# Data excerpts:
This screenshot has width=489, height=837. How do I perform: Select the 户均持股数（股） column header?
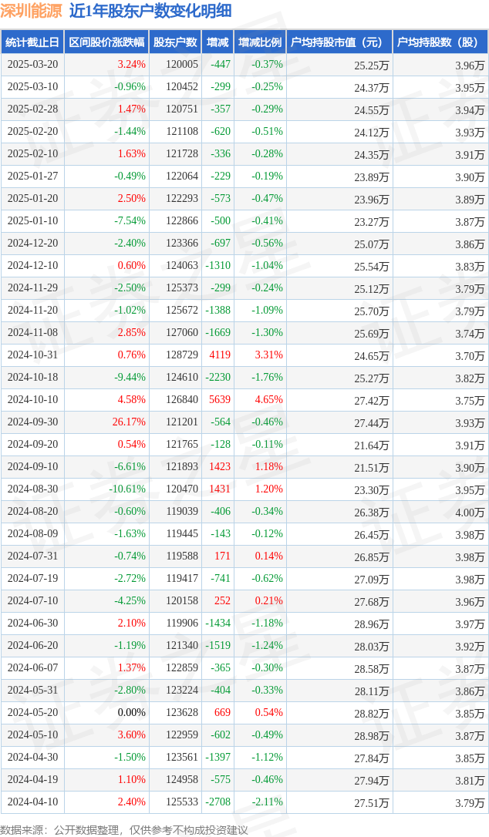[x=440, y=42]
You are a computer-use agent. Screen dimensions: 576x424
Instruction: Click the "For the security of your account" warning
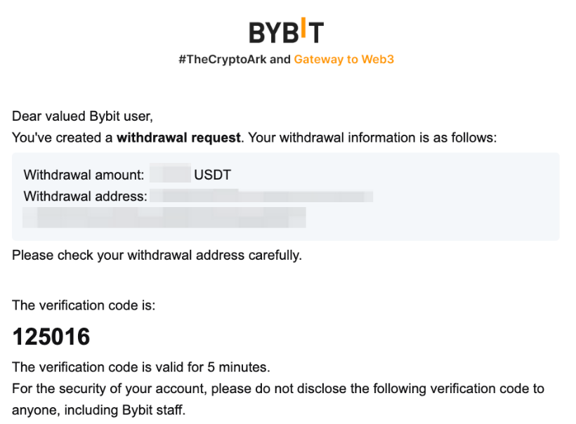point(277,388)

# Task instructions:
Pictures stay out; everything else in the records above gets copied exactly.

# Solution for this problem:
This screenshot has width=489, height=837. How do I perform: Select the 户均持股数（股） column header?
[x=440, y=42]
You are a computer-use agent. Screen dimensions: 576x424
Instruction: Click the "For the security of your account" warning
point(277,388)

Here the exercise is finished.